EXERCISE DETAILS => From the line that has "The height and width of the screenshot is (812, 1501)." down to the last line of the data below, set down every line exactly, but none of the pictures.

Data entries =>
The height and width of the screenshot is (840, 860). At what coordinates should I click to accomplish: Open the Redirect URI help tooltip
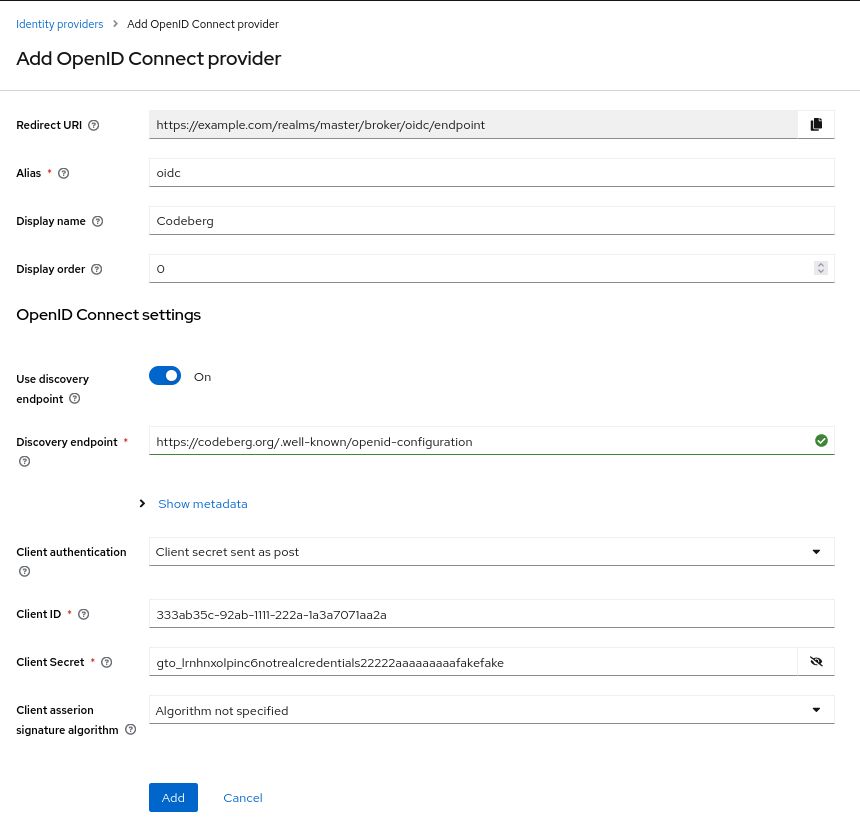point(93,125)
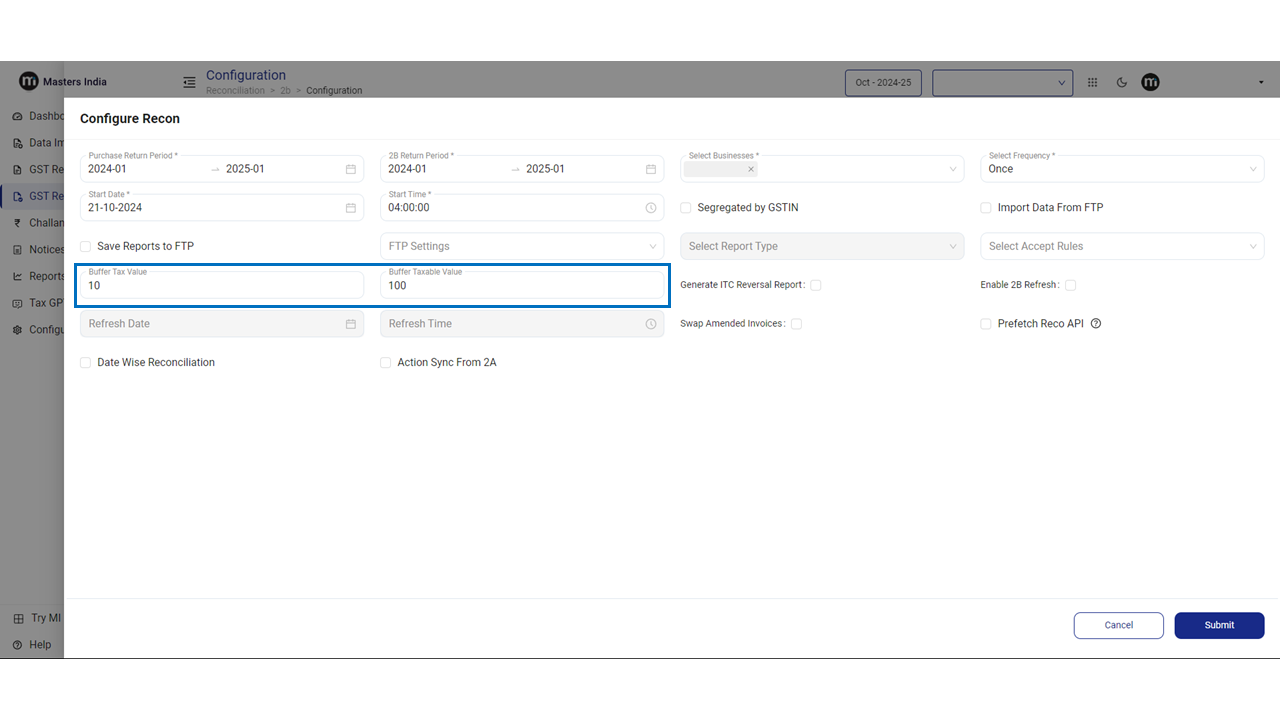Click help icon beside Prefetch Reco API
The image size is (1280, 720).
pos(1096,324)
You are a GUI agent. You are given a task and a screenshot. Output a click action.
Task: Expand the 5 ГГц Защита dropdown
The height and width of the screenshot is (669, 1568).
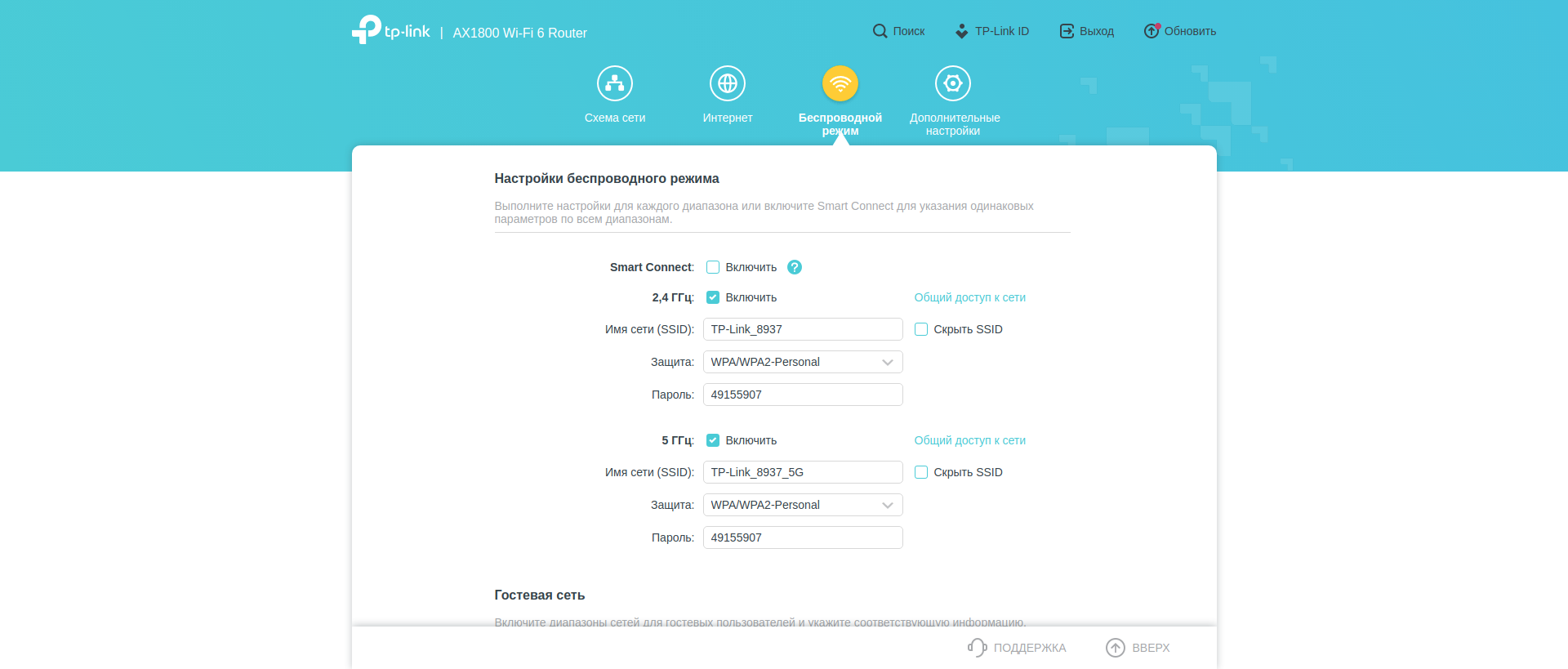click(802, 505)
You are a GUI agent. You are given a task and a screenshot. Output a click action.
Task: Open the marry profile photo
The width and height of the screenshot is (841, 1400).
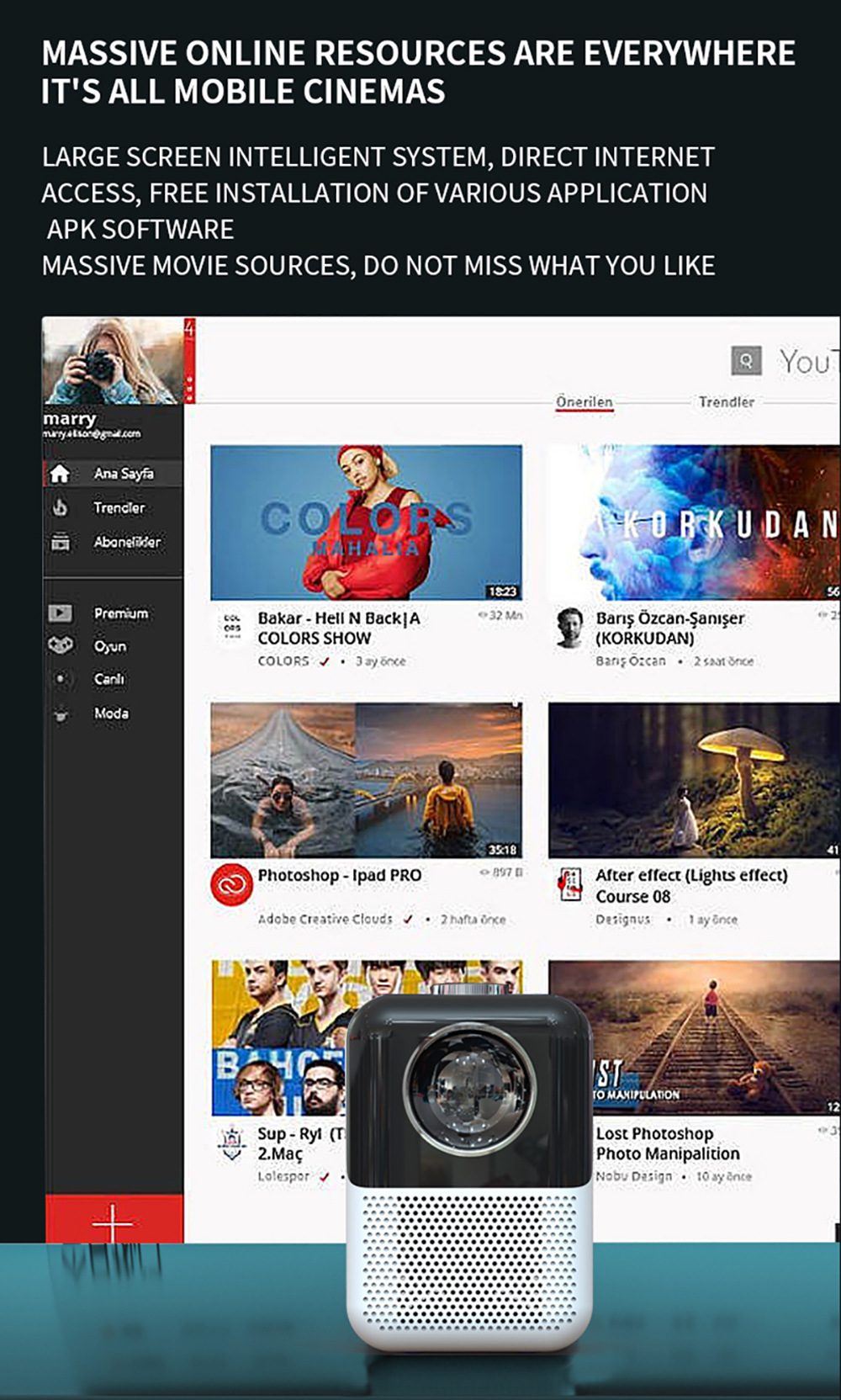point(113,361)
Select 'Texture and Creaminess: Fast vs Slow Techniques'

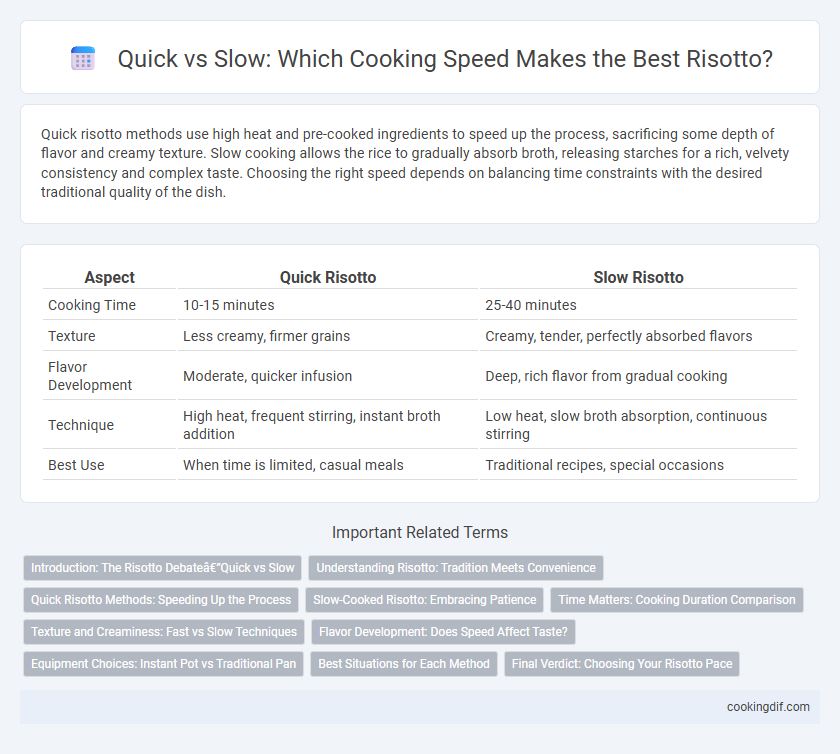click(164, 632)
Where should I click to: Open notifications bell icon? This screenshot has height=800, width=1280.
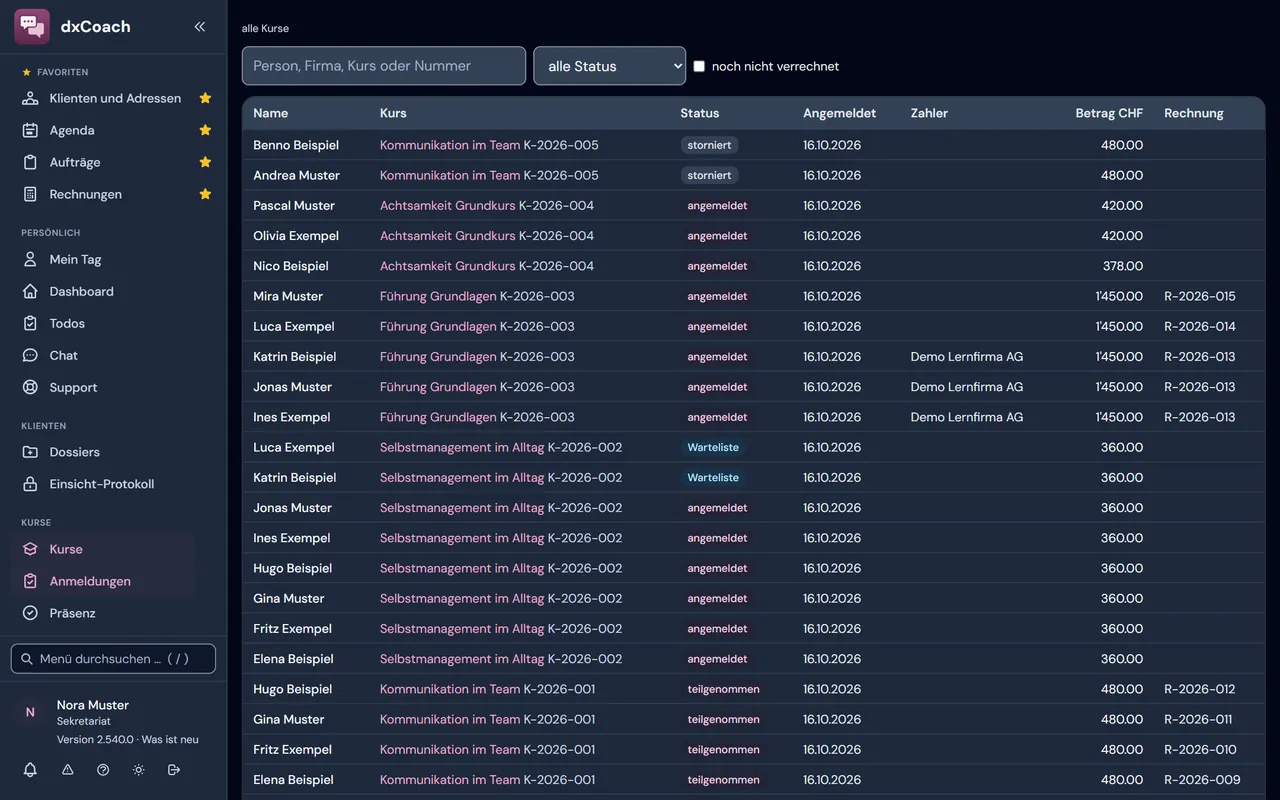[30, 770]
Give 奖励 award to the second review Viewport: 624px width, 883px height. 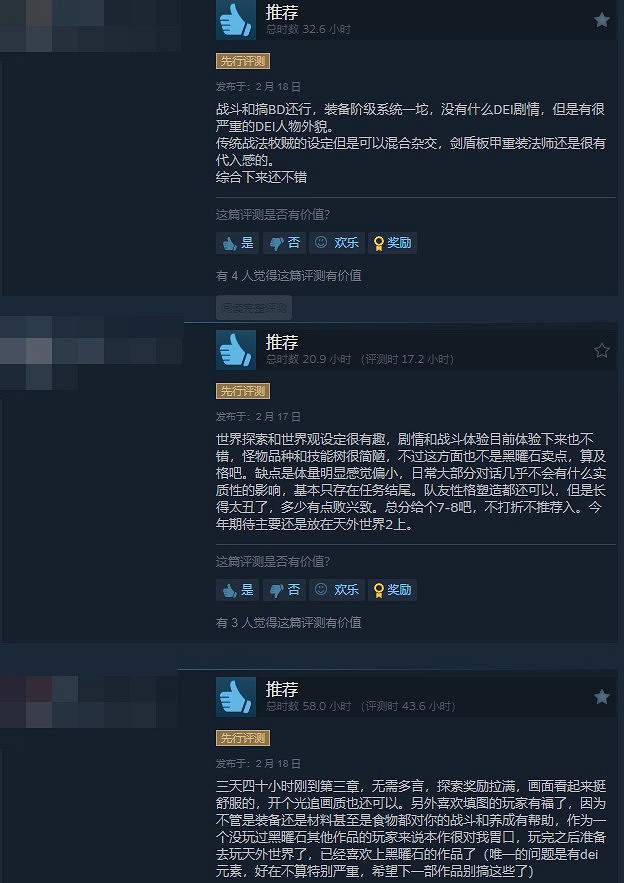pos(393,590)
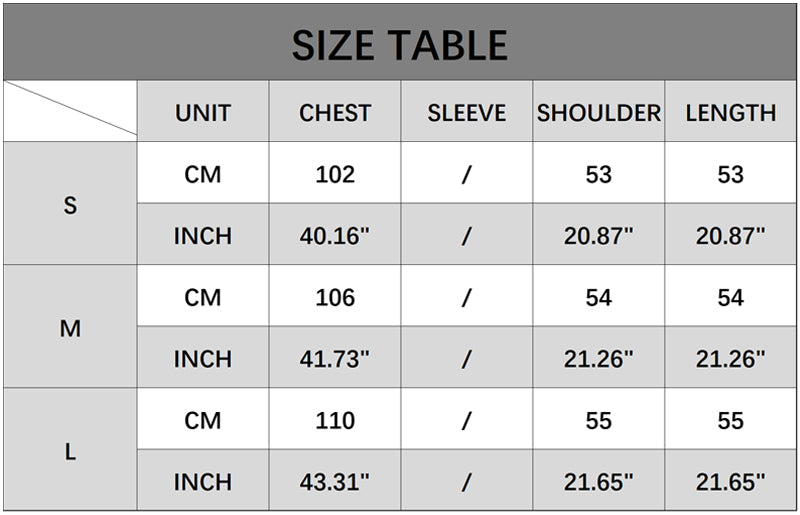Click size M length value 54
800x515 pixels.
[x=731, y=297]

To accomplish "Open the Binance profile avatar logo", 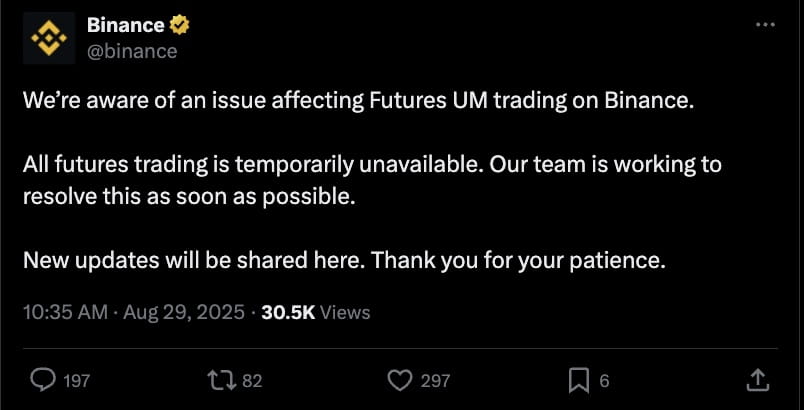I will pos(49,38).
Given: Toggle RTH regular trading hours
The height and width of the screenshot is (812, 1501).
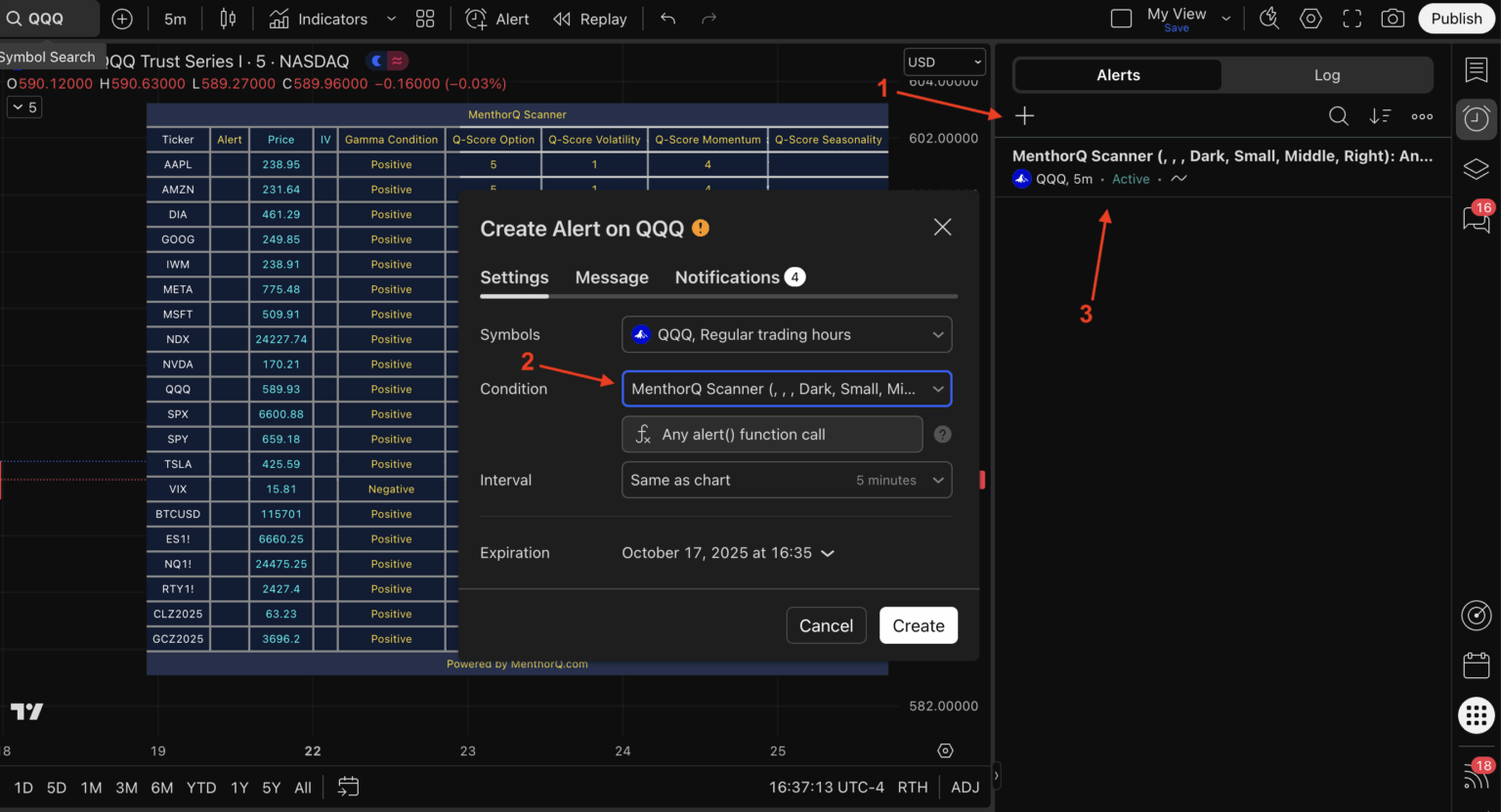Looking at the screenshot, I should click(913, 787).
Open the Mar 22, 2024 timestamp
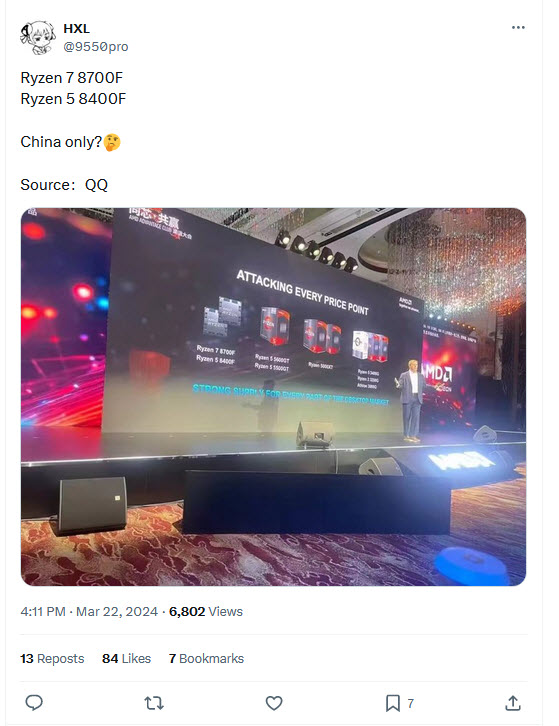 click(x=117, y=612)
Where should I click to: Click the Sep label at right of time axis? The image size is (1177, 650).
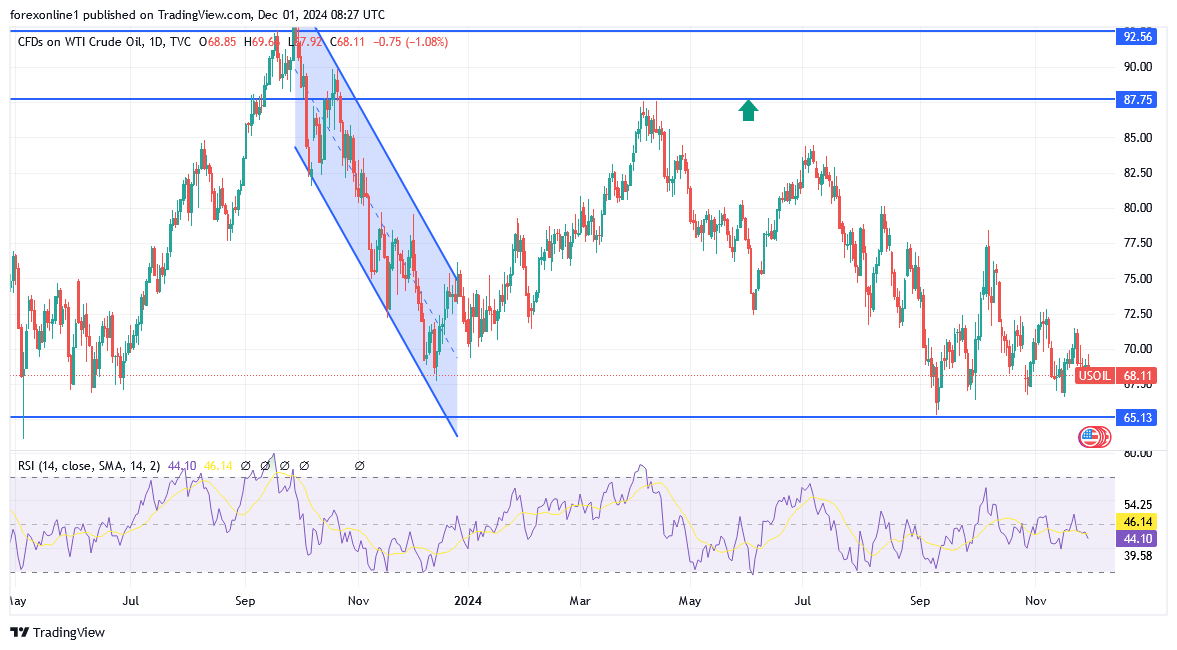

EXPECTED ANSWER =>
The height and width of the screenshot is (812, 1501).
Looking at the screenshot, I should click(913, 787).
Open the Mar 22, 2024 timestamp
 click(x=117, y=612)
Where should I click to: Click the Sep label at right of time axis? The image size is (1177, 650).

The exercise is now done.